Она покачала головой, все еще смущенная этим разговором.
Он встал и подошел к ней, чтобы успокоить.
— Булет знает парня, который может сделать фальшивые свидетельства о рождении, чтобы я мог зачислить Кеннеди в школу осенью в следующем году и…
— Что? Ты не можешь это сделать? — этого не может быть. — Трумэн, ты не можешь начать свою жизнь со лжи. Она останется с тобой навечно.
— Они никогда об этом не узнают, — его глаза наполнились сожалением.
Она сделала шаг в сторону, смущенная и расстроенная.
— Но мы знаем. Я не могу быть частью чего-то незаконного. И ты тоже не можешь, — она потянулась к нему, надеясь изменить его мнение. Когда он взял ее за руку, между ними возникла знакомая связь, слишком сильная, чтобы ее омрачило даже разногласие.
— Тру, ты должен подумать об этом. Ты только что сказал, что не дождёшься, когда закончится период досрочного освобождения. Но разве это не считается чем-то незаконным? Разве они не смогут отправить тебя обратно в тюрьму за нарушение условий досрочного освобождения? А что будет с детьми?

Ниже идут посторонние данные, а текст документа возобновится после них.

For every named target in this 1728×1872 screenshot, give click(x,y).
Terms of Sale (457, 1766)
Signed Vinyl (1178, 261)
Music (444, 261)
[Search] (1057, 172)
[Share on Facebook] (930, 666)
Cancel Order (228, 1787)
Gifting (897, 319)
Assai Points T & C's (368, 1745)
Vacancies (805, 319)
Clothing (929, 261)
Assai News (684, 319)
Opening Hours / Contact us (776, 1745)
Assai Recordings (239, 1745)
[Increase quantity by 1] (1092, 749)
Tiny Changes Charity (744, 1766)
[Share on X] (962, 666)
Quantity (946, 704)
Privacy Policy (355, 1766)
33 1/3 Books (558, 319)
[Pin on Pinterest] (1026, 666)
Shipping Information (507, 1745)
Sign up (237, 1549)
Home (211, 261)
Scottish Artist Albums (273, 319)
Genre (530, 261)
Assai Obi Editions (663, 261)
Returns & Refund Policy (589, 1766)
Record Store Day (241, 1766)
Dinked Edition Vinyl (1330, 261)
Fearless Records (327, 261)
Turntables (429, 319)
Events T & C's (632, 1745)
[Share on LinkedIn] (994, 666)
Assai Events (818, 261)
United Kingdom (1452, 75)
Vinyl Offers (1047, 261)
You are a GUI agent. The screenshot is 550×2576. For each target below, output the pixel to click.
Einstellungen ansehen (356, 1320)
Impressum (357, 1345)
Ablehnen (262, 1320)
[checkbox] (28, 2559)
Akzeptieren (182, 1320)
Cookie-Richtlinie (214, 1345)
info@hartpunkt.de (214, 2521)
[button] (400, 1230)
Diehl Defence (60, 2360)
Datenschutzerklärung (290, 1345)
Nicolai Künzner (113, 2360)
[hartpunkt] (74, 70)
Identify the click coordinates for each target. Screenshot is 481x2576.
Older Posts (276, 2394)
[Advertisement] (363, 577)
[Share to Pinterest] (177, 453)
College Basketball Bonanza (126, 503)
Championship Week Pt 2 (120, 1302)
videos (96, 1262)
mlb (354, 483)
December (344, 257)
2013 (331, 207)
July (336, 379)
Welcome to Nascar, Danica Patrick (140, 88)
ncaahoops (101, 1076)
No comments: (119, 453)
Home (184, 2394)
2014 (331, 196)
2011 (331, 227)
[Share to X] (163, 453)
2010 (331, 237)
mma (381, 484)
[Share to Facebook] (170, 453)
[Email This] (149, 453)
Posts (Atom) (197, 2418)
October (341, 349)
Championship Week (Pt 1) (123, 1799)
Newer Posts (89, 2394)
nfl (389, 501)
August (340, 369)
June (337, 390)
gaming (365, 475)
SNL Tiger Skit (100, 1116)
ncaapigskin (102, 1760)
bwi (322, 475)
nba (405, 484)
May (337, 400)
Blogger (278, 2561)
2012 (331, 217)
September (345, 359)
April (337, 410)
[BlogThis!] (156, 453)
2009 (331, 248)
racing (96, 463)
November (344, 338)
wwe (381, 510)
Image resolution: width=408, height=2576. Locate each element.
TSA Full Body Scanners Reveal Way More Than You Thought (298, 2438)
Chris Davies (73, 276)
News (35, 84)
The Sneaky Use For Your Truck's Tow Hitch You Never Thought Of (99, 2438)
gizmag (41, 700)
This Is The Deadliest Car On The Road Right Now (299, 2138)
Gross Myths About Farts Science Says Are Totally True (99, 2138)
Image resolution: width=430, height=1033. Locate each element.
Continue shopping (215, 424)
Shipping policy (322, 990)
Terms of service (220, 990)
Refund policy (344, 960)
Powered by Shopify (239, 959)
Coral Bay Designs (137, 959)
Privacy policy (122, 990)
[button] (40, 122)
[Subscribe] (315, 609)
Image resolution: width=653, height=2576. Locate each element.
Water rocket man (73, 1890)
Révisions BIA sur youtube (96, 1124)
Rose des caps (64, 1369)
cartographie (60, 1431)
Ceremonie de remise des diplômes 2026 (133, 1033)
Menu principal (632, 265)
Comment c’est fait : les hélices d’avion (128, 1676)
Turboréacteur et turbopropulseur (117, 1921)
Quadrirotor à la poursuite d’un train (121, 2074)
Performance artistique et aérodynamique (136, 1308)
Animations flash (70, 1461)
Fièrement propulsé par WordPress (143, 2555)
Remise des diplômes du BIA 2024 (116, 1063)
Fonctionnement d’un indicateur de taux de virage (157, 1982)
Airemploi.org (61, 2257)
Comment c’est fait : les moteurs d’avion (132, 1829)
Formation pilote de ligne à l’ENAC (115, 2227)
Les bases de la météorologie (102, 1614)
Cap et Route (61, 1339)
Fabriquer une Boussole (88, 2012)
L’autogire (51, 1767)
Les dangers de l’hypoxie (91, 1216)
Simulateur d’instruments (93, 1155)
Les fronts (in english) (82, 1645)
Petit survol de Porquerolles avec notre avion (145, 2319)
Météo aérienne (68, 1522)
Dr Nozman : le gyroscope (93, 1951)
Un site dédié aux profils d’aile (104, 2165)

Напряжение пульсировало в венах на его шее.
— Чего ты от меня ждешь? — он отпустил ее руку и стал вышагивать взад-вперед. — Это моя семья. Я не могу позволить им войти в систему, где им придется расти самостоятельно.
— Я знаю, что не можешь, — она подошла к нему, и он неохотно прекратил вышагивать, его губы сжались в твердую линию, а глаза прищурились. — Но ни один из нас не может позволить себе нарушить закон. Должен быть другой выход.
— Я не стану рисковать, чтобы потом их забрали, — сказал он, и полная ясность грузом навалилась на них.
Но Джемма не закончила этот разговор.
— Я не могу участвовать в этом. Ты понимаешь? Я не могу быть частью чего-то противозаконного, и неважно, насколько сильно я люблю их и тебя, — она пристально на него посмотрела, желваки на его челюсти ходили ходуном.
— Джемма, — взмолился он, — Это мои дети.
— И ты мужчина, которого я люблю. А это дети, которых я люблю, — она взяла его за руки и смягчила тон, — Ты мой «Tru Blue», и судя по всему, ты их отец. Готов ли ты рискнуть, и отправиться обратно в тюрьму из-за того, что боишься того, что их вдруг заберут, если ты все сделаешь правильно? Законным путем?